Diálogo ficcionado entre uma Empresa Anónima Líder de Mercado - sector das dobragens - e um técnico/a de som candidato/a à oferta de emprego desta empresa:

Empresa Anónima Líder de Mercado: Queres trabalhar para nós?

Técnico/a de som: Sim, quais são as condições?

EALM: Salário Mínimo Nacional e subsídio de alimentação, mas somos líderes de mercado, pode ser importante para ti.

TS: (silêncio) Não, obrigado!

Esta resposta é aquela que gostaríamos que todos os técnicos e técnicas de som dessem a esta e outras empresas que, aproveitando-se do elevado número de desempregados no sector, oferecem salários e cachets totalmente afastados das tabelas existentes para as diferentes profissões. Ainda para mais quando falamos de trabalhos especializados que exigem formação académica ou profissional e um elevado grau de precisão, concentração e pressão no trabalho, de modo a cumprir prazos normalmente demasiado apertados.

A oferta de emprego a que nos referimos foi encontrada no sítio cargadetrabalhos.net e pode ser lida aqui. Como muitas vezes estes anúncios são apagados, aqui fica a transcrição: 

Estúdio de dobragens líder no mercado, procura Técnico de Som com pratica de captação de diálogos através do sistema Pro Tools.
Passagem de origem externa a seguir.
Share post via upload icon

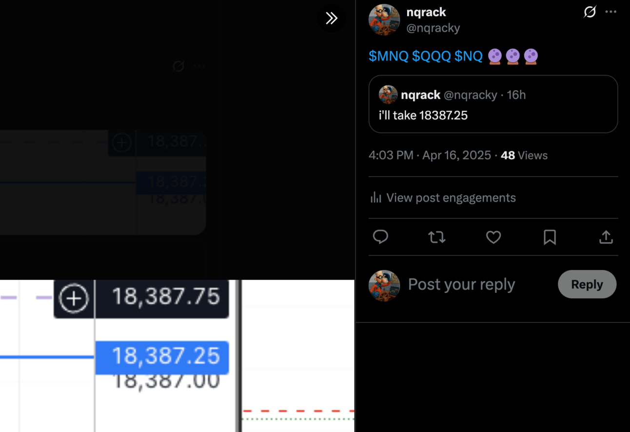coord(606,237)
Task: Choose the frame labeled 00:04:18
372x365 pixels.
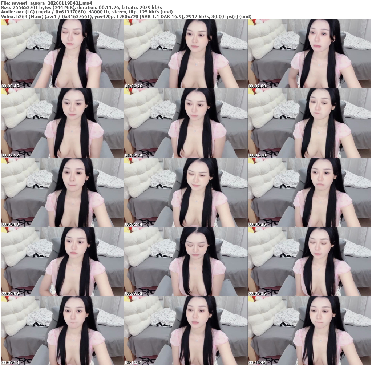Action: point(309,123)
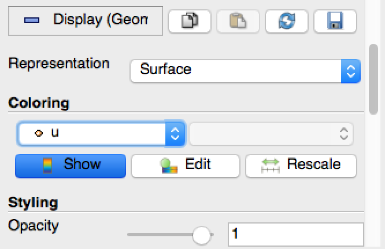Click the Opacity value input field

295,235
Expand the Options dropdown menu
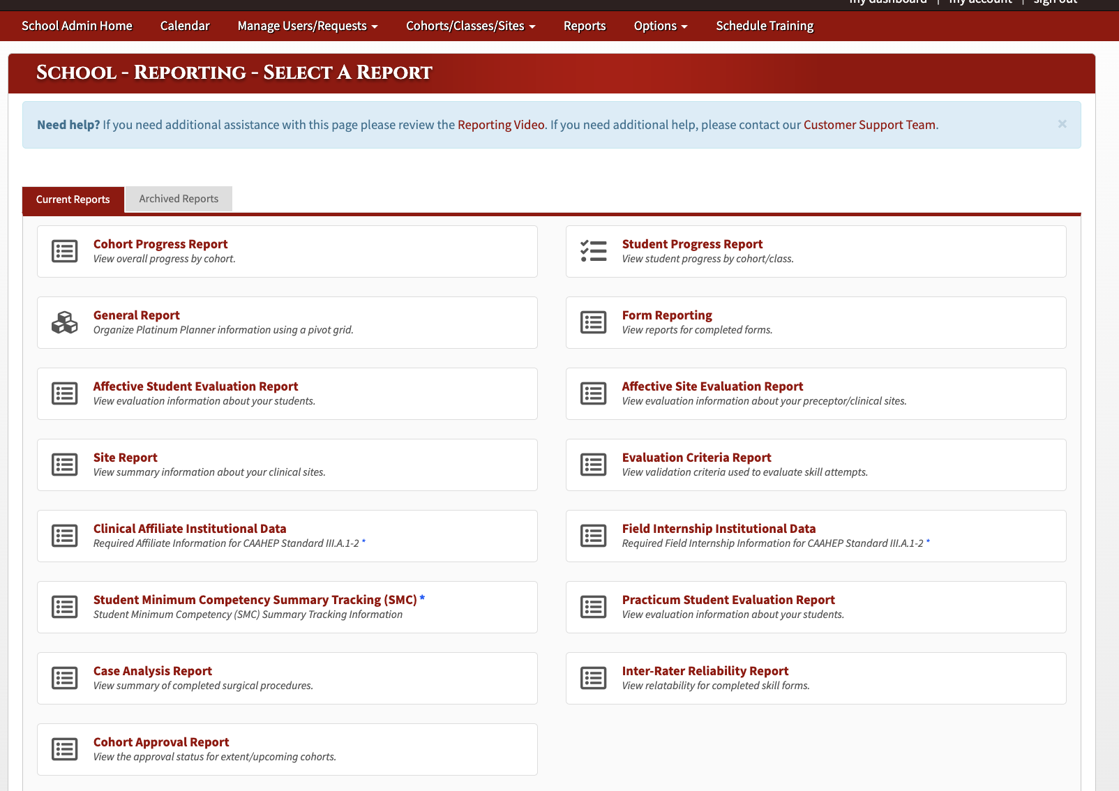 click(x=660, y=26)
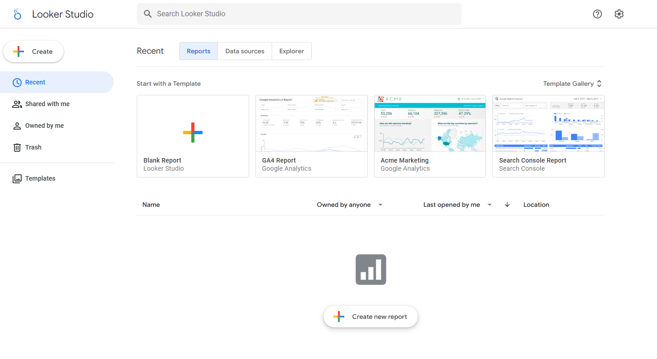Click the Owned by me person icon
This screenshot has height=359, width=657.
tap(17, 126)
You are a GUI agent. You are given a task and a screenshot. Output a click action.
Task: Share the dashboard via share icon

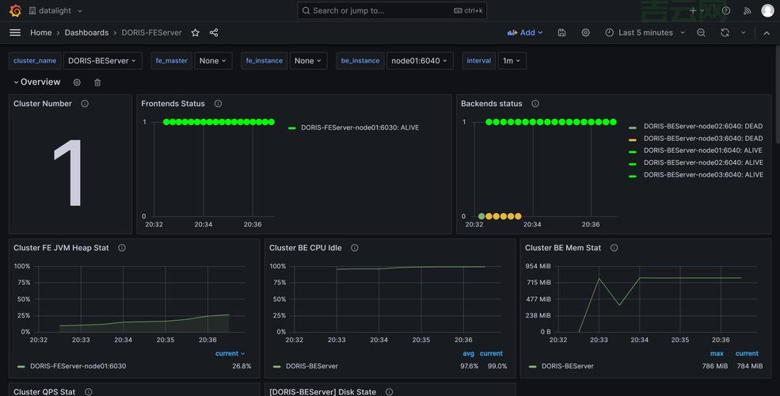click(214, 32)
Oferecemos salário mínimo nacional e subsidio de alimentação.

Empresa: Anónimo
Local: Lisboa
Tipo: Full-time;

Aconselhamos todas e todos os profissionais do sector a rejeitar esta oferta e, se assim acharem por bem, pedimos que lhe respondam explicando porque é que este trabalho tem de ter uma remuneração que corresponda aos requisitos pedidos. Não é novidade que as empresas do sector das dobragens têm vindo a reduzir os salários e cachets, essa descida atingiu há muito tempo valores inaceitáveis. Dado que não é explícito na oferta, fica ainda por saber se este posto de trabalho corresponderá a um contrato de trabalho ou a um falso recibo verde.
 
São as e os trabalhadores que diariamente constroem empresas "líderes de mercado", por isso mesmo afirmamos: Emprego sim, mas com salários dignos!